All was well until a recent updating session for 20.04.3 demanded a reboot. Wow - it seemed to be sitting idle, but pressing esc to get details revealed: "A start job is running for Create Volatile Files and Directories."
Searching using variations of those terms brought references to /TMP as well as SWAP. Further refinements of my searching all seemed to point to clearing /TMP with no apps opened BEFORE rebooting as well as this appearing to be some sort of new systemd bug.
I can manually clear /TMP of course, but I also assist several totally non-techie friends and so I wondered if there may be any simple, automated method to have that cleaning done daily at maybe 3AM when it is assured that most PCs are not being actively used at all.

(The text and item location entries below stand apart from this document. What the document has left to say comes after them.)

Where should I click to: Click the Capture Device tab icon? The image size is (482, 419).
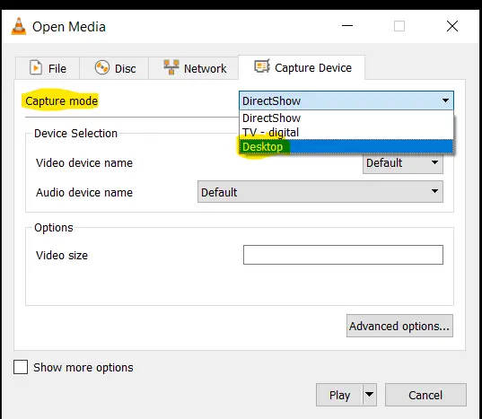[x=262, y=66]
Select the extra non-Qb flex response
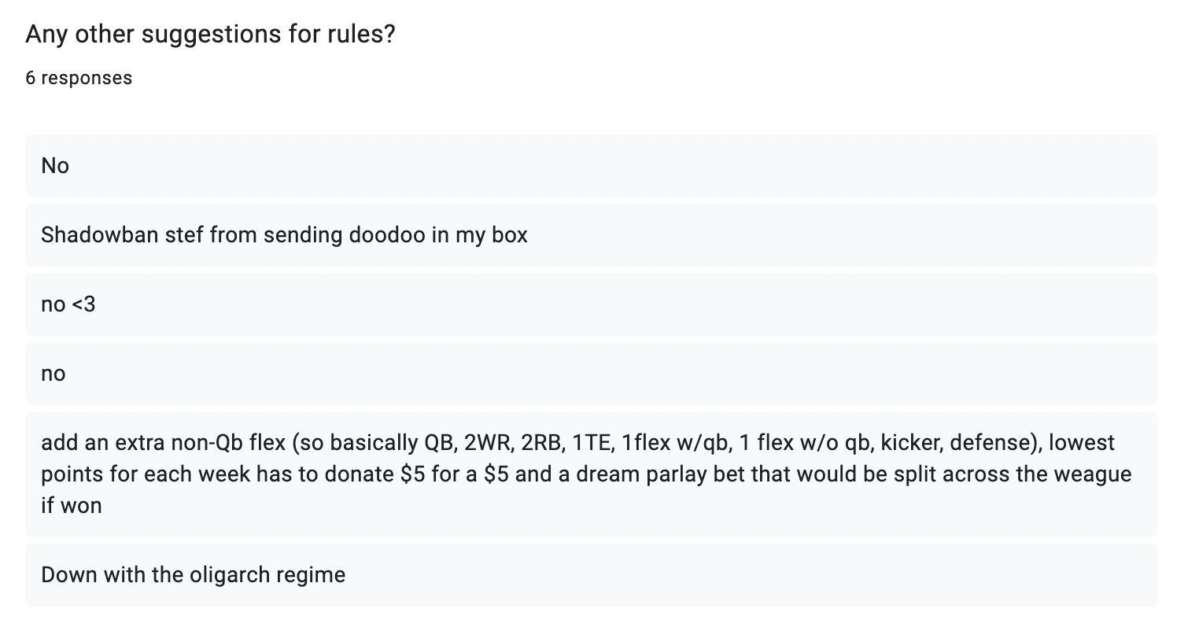This screenshot has height=631, width=1188. pos(590,474)

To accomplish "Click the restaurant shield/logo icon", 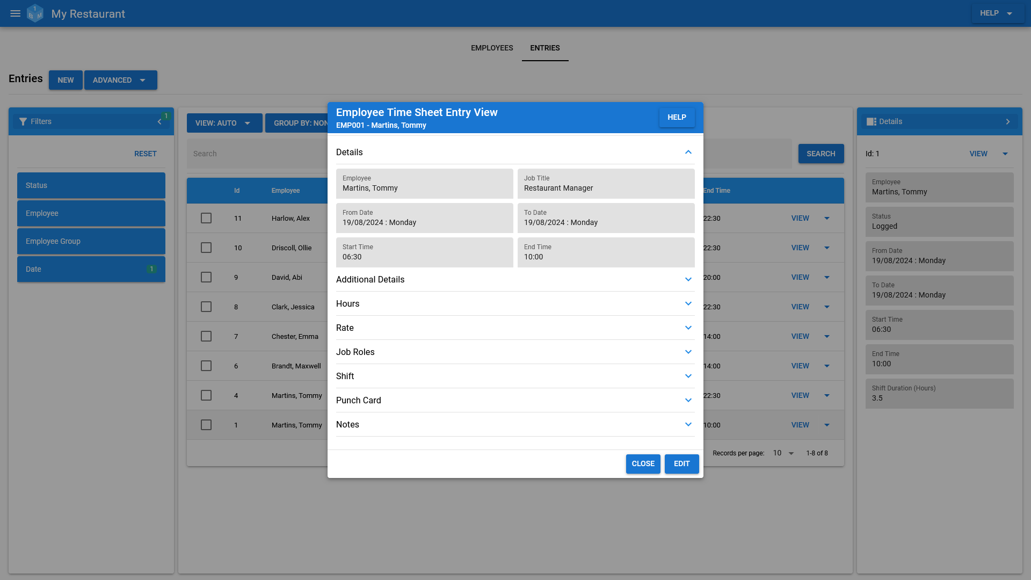I will (35, 13).
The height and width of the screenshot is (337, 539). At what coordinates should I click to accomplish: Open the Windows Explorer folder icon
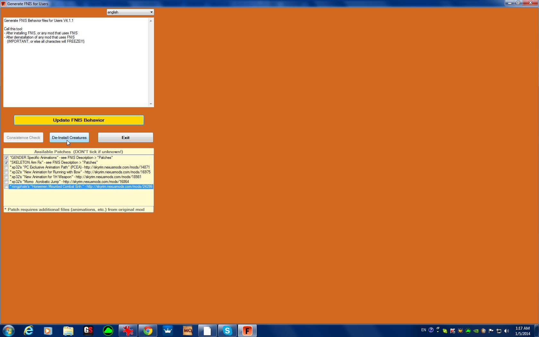(x=68, y=330)
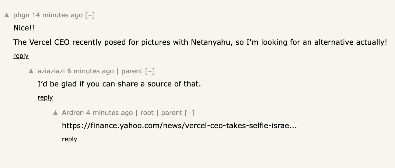395x168 pixels.
Task: Upvote Ardren's comment
Action: [x=55, y=113]
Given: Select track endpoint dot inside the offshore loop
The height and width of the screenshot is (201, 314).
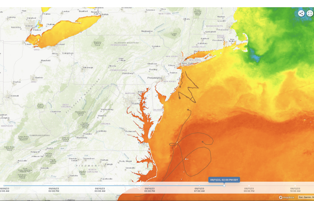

This brought me to tmpreaper - which is mentioned here: https://manpages.ubuntu.com/manpages/focal/en/man8/tmpreaper.8.html
But my searching also brought warnings about using that - so I have not tried it at all.
I also went through this thread: Ubuntu 18.04 Can't boot: Create Volatile files and Directories hangs
Hence my EXACT query: Is there a very dependable, safe method for true end users' PCs to quietly clean /TMP perhaps once per day - as in=> BEFORE any possible boot process might make any repeat of a ridiculously absurd 37+ minute delay whilst waiting for 'systemd-tmpfiles-setup.service' to complete ??
Thanks for any helpful replies & education.